The computed precision score

recallfloat

The computed recall score

f_measurefloat

The computed F-measure score

avg_overlap_ratiofloat

The computed Average Overlap Ratio score

mir_eval.transcription_velocity.evaluate(ref_intervals, ref_pitches, ref_velocities, est_intervals, est_pitches, est_velocities, **kwargs)

Compute all metrics for the given reference and estimated annotations.

Parameters:
ref_intervalsnp.ndarray, shape=(n,2)

Array of reference notes time intervals (onset and offset times)

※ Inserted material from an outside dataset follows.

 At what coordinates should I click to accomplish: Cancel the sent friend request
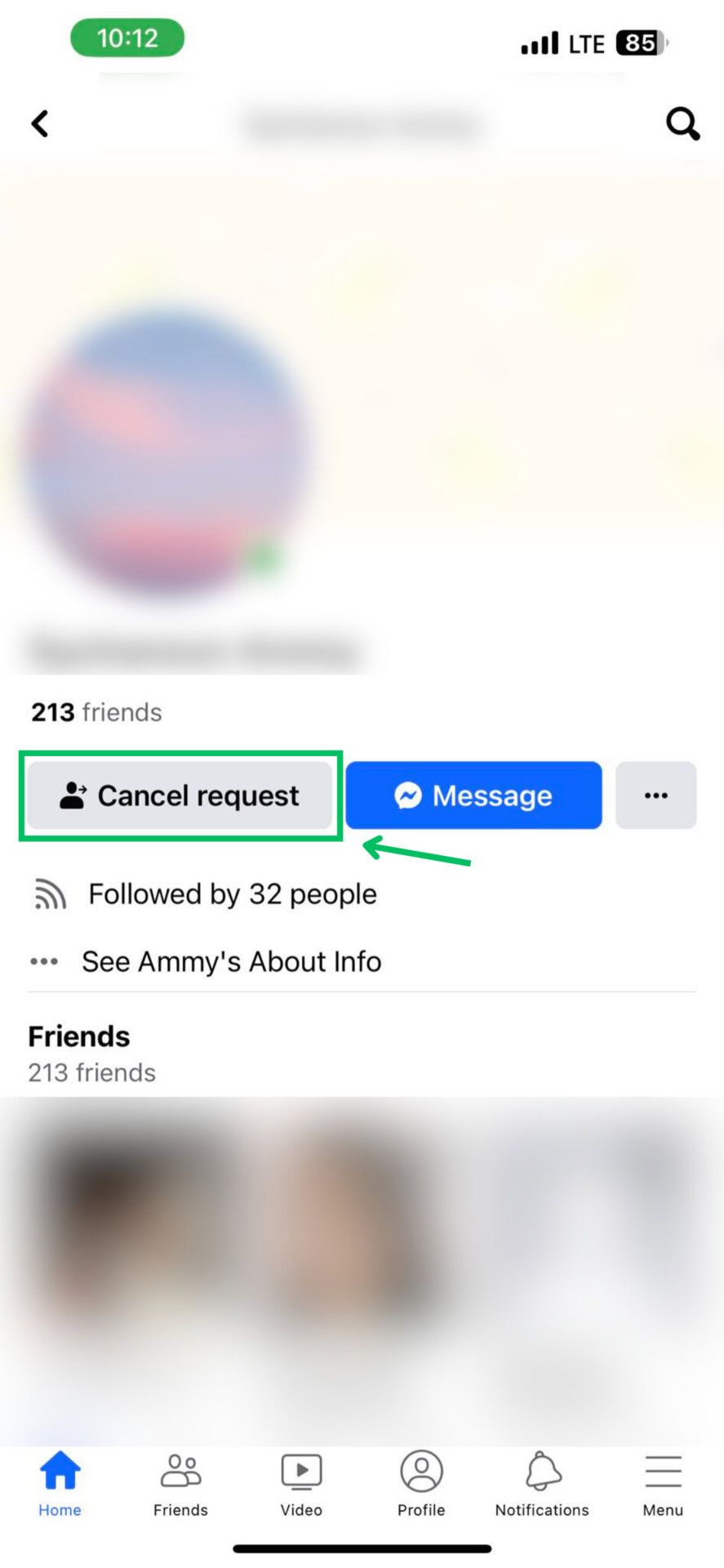point(180,795)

ref_pitchesnp.ndarray, shape=(n,)

Array of reference pitch values in Hertz

ref_velocitiesnp.ndarray, shape=(n,)

Array of MIDI velocities (i.e. between 0 and 127) of reference notes

est_intervalsnp.ndarray, shape=(m,2)

Array of estimated notes time intervals (onset and offset times)

est_pitchesnp.ndarray, shape=(m,)

Array of estimated pitch values in Hertz

est_velocitiesnp.ndarray, shape=(n,)

Array of MIDI velocities (i.e. between 0 and 127) of estimated notes

**kwargs

Additional keyword arguments which will be passed to the appropriate metric or preprocessing functions.

Returns:
scoresdict

Dictionary of scores, where the key is the metric name (str) and the value is the (float) score achieved.